Supplied data:
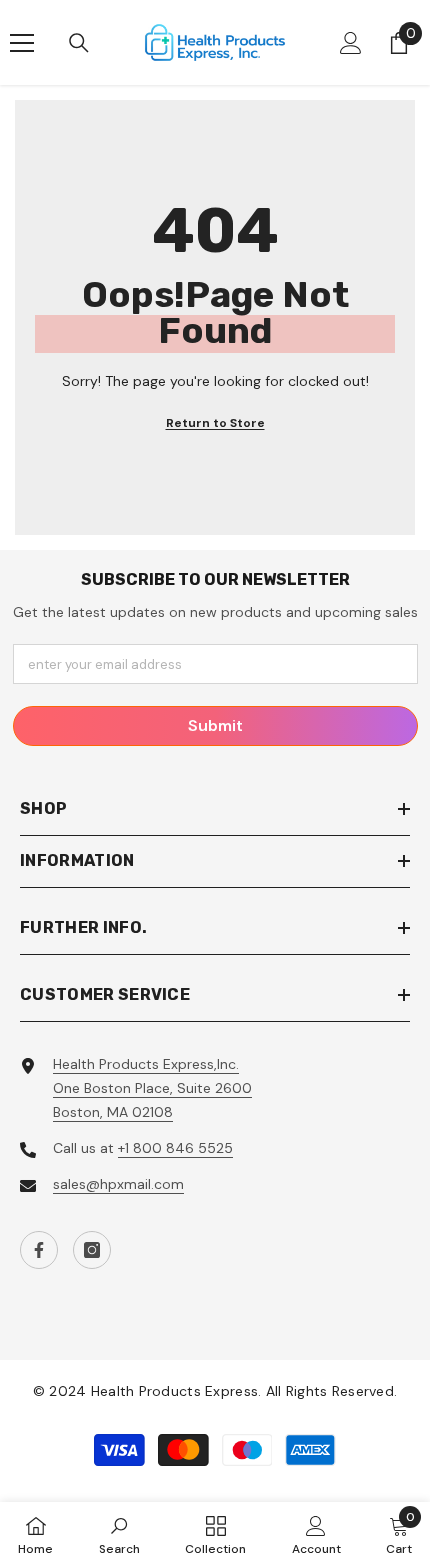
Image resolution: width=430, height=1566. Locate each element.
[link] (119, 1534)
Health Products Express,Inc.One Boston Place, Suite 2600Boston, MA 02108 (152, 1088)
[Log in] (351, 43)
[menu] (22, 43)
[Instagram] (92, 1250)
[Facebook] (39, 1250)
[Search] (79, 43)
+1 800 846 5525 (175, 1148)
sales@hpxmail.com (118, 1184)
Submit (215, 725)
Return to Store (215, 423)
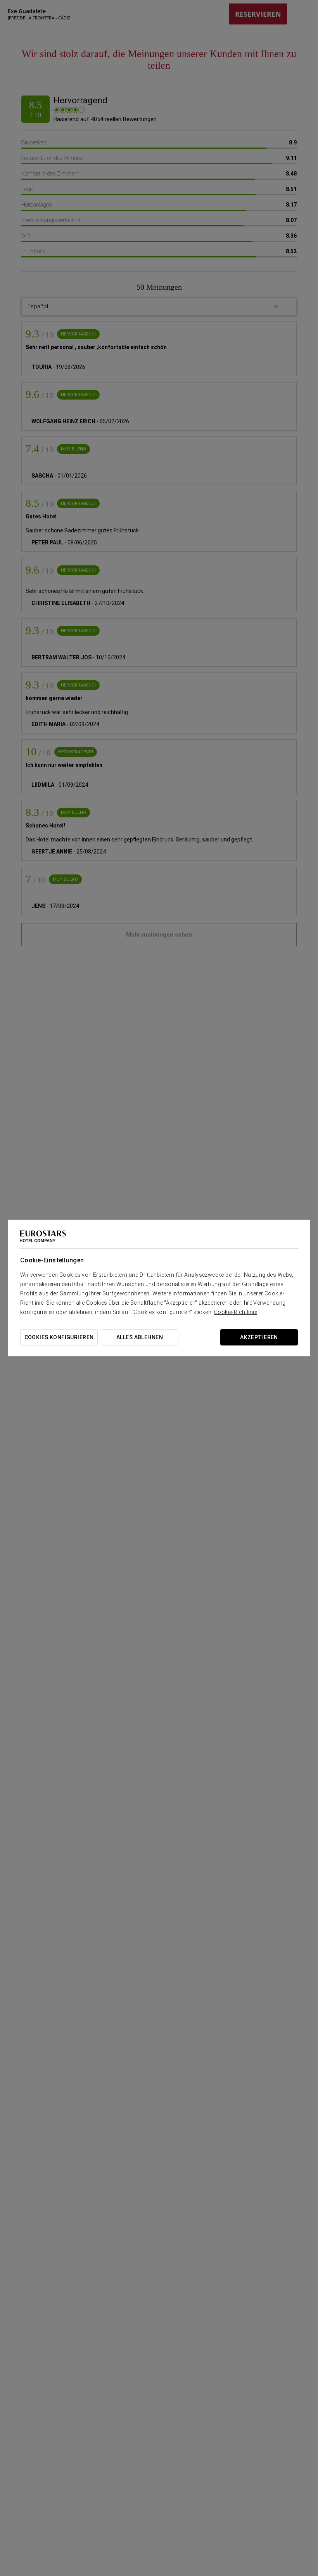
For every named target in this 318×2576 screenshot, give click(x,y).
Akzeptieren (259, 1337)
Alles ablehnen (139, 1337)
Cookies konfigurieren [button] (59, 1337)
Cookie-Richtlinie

What is required: Pictures stay out of this copy; write out the entries above exactly.

Solution to this task:
Image resolution: width=430, height=1566. Locate each element.
[link] (119, 1534)
Health Products Express,Inc.One Boston Place, Suite 2600Boston, MA 02108 (152, 1088)
[Log in] (351, 43)
[menu] (22, 43)
[Instagram] (92, 1250)
[Facebook] (39, 1250)
[Search] (79, 43)
+1 800 846 5525 (175, 1148)
sales@hpxmail.com (118, 1184)
Submit (215, 725)
Return to Store (215, 423)
For every named target in this 318×2576 screenshot, give click(x,y).
Akzeptieren (259, 1337)
Alles ablehnen (139, 1337)
Cookies konfigurieren [button] (59, 1337)
Cookie-Richtlinie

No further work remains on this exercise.